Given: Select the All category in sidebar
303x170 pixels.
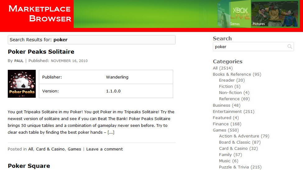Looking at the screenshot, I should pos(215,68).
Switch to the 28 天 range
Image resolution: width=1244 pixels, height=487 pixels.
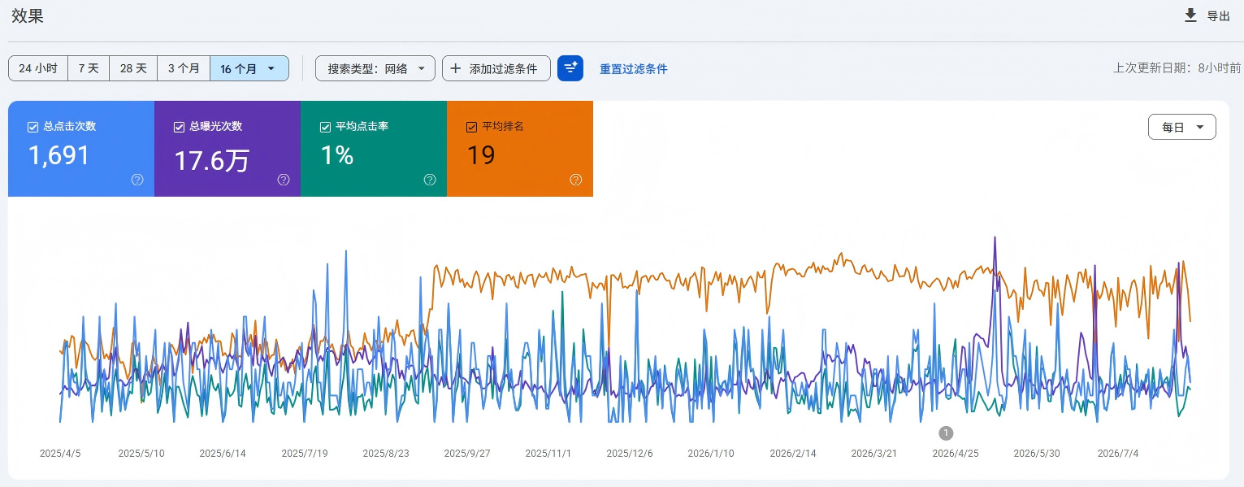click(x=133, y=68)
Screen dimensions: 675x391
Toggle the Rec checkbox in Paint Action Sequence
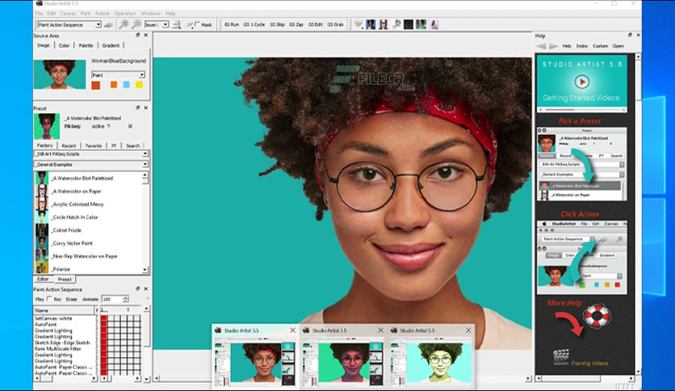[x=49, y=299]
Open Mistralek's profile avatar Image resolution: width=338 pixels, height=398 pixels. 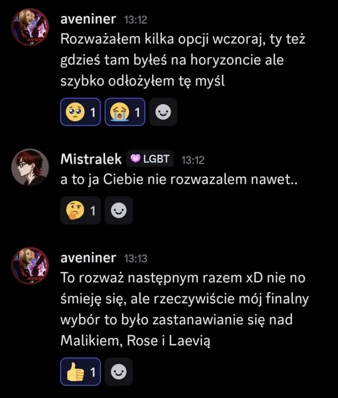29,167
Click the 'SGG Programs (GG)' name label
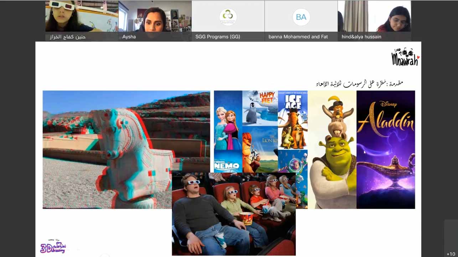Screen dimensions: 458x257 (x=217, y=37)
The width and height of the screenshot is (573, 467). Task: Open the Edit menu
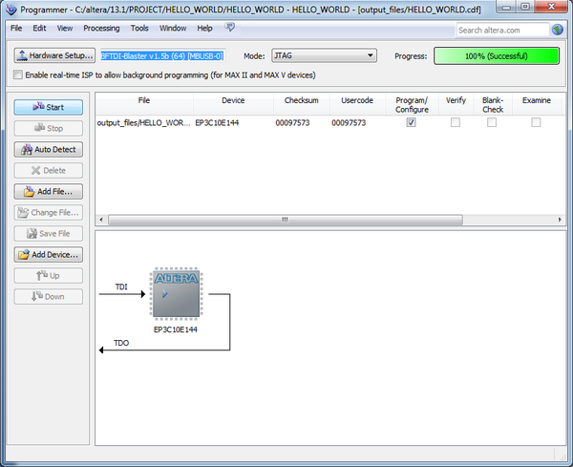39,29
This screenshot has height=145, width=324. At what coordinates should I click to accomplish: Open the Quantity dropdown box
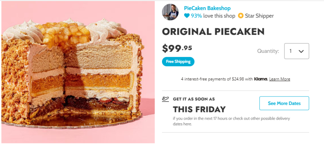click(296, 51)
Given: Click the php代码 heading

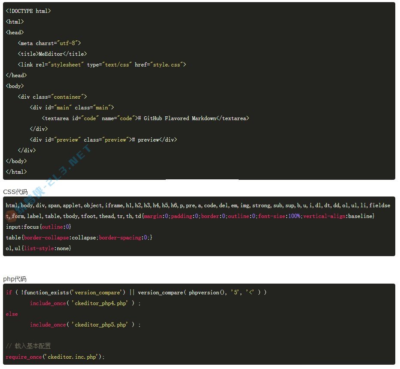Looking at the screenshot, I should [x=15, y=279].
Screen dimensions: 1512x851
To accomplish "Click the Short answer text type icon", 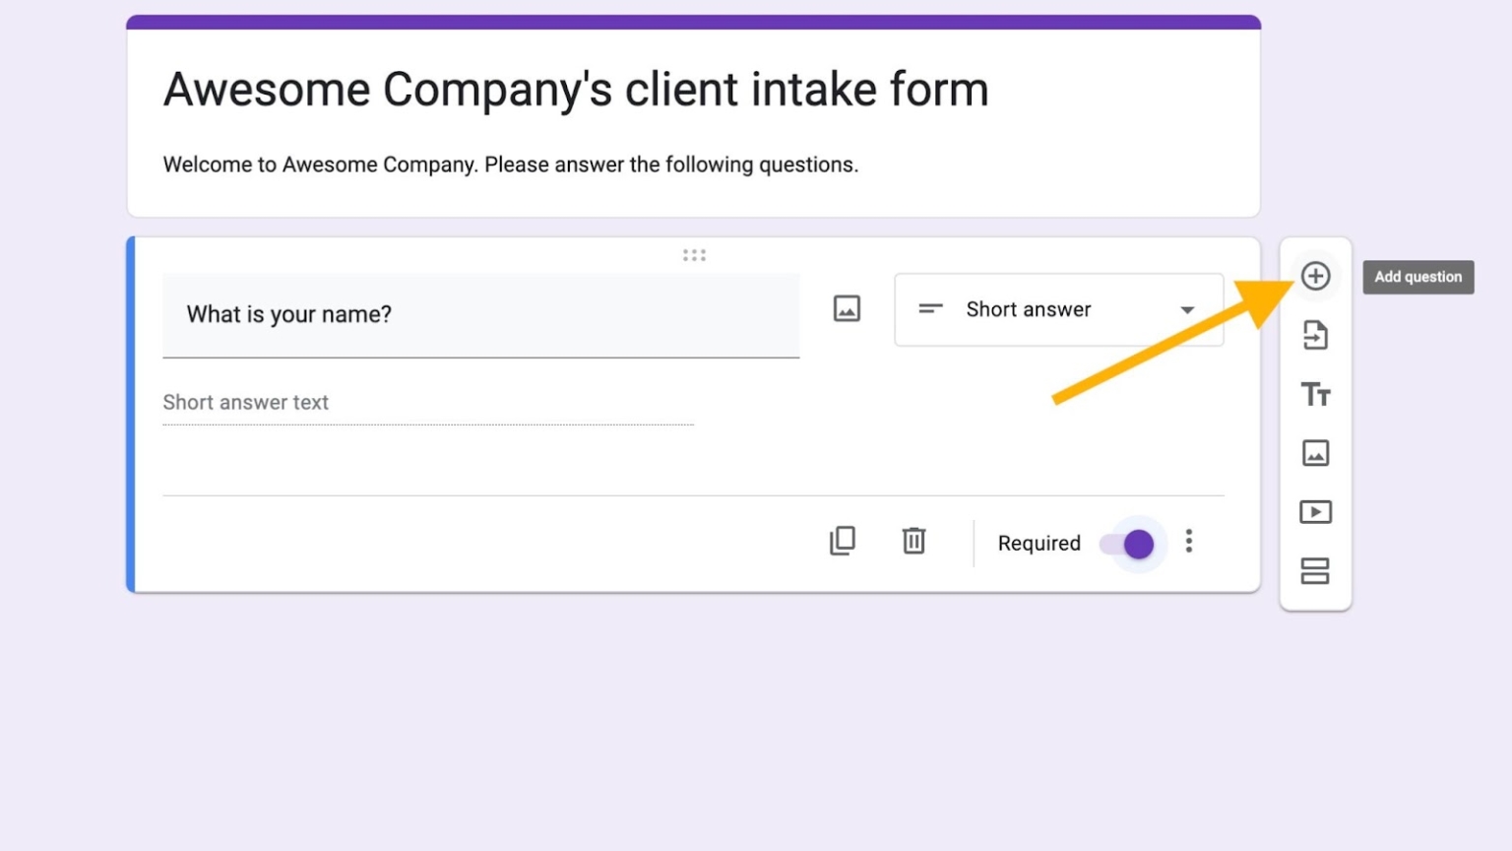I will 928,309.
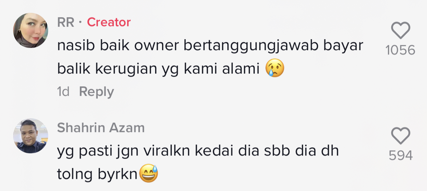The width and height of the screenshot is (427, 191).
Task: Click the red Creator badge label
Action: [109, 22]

**Written problem**
Find every line in the entries above that contains the string "Task", and copy each one out in full. Case counts.

**Output for this exercise**
The width and height of the screenshot is (573, 467). Task: Open the Edit menu
Task: Click the red Creator badge label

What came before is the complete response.